Collected data entries
........
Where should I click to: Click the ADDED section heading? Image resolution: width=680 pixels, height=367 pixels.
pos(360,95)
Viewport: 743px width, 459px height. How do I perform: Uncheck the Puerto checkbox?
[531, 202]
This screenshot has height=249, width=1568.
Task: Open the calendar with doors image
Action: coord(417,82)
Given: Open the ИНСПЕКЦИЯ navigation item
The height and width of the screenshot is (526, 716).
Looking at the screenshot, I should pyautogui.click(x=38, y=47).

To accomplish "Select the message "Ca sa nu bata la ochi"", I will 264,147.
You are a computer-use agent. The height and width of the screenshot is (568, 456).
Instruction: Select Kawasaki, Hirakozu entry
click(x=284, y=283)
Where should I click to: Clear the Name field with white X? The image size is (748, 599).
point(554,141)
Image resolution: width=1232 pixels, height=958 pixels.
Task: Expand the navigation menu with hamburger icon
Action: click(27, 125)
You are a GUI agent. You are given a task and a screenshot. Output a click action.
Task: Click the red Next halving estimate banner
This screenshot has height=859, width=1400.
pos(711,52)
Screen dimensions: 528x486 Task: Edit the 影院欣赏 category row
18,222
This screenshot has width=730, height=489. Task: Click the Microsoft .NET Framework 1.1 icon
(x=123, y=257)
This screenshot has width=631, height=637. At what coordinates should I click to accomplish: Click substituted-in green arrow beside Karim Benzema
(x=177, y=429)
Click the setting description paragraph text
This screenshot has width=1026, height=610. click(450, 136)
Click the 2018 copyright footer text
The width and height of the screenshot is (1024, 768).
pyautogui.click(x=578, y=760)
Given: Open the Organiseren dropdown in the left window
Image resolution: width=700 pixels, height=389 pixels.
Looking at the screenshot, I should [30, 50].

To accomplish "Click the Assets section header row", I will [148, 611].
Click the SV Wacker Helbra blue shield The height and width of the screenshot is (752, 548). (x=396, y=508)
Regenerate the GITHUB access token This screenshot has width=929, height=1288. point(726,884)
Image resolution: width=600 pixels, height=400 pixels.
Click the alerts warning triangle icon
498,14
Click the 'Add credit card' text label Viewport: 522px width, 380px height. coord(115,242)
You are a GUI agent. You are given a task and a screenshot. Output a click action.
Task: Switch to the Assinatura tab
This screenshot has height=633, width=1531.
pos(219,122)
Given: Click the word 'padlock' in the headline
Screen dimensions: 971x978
........
» What you will do: The answer should consist of the lines from the first line of the entries through the line with "Regenerate the GITHUB", copied exactly.

» Answer space:
Where should I click to: Click the ADDED section heading? Image resolution: width=680 pixels, height=367 pixels.
pos(360,95)
Viewport: 743px width, 459px height. How do I perform: Uncheck the Puerto checkbox?
[531, 202]
This screenshot has height=249, width=1568.
Task: Open the calendar with doors image
Action: coord(417,82)
Given: Open the ИНСПЕКЦИЯ navigation item
The height and width of the screenshot is (526, 716).
Looking at the screenshot, I should pyautogui.click(x=38, y=47).

To accomplish "Select the message "Ca sa nu bata la ochi"", I will 264,147.
You are a computer-use agent. The height and width of the screenshot is (568, 456).
Instruction: Select Kawasaki, Hirakozu entry
click(x=284, y=283)
Where should I click to: Clear the Name field with white X? The image size is (748, 599).
point(554,141)
Image resolution: width=1232 pixels, height=958 pixels.
Task: Expand the navigation menu with hamburger icon
Action: click(27, 125)
You are a GUI agent. You are given a task and a screenshot. Output a click action.
Task: Click the red Next halving estimate banner
This screenshot has height=859, width=1400.
pos(711,52)
Screen dimensions: 528x486 Task: Edit the 影院欣赏 category row
18,222
This screenshot has width=730, height=489. Task: Click the Microsoft .NET Framework 1.1 icon
(x=123, y=257)
This screenshot has width=631, height=637. At what coordinates should I click to accomplish: Click substituted-in green arrow beside Karim Benzema
(x=177, y=429)
Click the setting description paragraph text
This screenshot has width=1026, height=610. click(450, 136)
Click the 2018 copyright footer text
The width and height of the screenshot is (1024, 768).
pyautogui.click(x=578, y=760)
Given: Open the Organiseren dropdown in the left window
Image resolution: width=700 pixels, height=389 pixels.
Looking at the screenshot, I should [30, 50].

To accomplish "Click the Assets section header row", I will [148, 611].
Click the SV Wacker Helbra blue shield The height and width of the screenshot is (752, 548). (x=396, y=508)
Regenerate the GITHUB access token This screenshot has width=929, height=1288. point(726,884)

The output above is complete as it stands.